**TASK PROMPT**. Retype the stretch of rows from the line containing "Identify the location of brand-logo: Jamworks." through the line containing "pyautogui.click(x=130, y=446)", keeping every line unchanged.

Stored records:

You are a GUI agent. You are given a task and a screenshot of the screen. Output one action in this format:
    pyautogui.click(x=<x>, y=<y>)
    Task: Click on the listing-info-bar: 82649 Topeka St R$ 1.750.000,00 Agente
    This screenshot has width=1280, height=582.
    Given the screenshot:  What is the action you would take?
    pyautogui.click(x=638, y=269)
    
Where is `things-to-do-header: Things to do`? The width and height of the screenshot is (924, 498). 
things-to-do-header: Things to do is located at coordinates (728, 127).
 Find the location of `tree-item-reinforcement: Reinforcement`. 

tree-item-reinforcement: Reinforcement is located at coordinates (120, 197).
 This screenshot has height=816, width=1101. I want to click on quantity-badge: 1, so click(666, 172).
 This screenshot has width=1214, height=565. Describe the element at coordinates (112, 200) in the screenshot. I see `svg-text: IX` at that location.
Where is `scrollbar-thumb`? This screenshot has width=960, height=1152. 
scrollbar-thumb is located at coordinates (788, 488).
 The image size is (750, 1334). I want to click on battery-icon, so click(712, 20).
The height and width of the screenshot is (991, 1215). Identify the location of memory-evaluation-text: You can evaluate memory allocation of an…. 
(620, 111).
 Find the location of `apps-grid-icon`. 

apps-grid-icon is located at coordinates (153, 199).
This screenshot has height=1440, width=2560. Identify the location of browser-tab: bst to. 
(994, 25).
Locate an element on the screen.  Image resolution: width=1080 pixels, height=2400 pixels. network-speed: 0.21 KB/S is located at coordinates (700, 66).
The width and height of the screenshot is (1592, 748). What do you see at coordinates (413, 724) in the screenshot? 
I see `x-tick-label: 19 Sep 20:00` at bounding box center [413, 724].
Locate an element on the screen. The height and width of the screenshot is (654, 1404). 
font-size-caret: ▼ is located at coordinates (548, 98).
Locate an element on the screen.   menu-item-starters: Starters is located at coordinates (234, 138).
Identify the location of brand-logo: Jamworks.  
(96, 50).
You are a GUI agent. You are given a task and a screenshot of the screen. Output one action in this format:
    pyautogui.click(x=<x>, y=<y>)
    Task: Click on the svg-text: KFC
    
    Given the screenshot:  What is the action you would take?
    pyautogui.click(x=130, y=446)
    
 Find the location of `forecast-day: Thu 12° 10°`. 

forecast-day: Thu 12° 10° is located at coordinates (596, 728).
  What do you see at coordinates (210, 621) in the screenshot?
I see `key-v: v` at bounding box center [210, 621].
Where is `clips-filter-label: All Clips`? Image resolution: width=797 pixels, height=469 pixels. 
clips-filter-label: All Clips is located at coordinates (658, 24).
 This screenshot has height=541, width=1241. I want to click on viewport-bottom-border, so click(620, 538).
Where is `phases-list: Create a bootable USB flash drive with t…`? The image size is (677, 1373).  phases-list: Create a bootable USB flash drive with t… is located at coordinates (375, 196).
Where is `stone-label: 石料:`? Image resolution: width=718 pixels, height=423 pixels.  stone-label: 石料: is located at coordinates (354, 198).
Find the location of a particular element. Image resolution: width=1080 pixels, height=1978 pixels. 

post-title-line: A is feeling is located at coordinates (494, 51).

**SOLUTION**.
Identify the location of brand-logo: Jamworks.  
(96, 50).
You are a GUI agent. You are given a task and a screenshot of the screen. Output one action in this format:
    pyautogui.click(x=<x>, y=<y>)
    Task: Click on the svg-text: KFC
    
    Given the screenshot:  What is the action you would take?
    pyautogui.click(x=130, y=446)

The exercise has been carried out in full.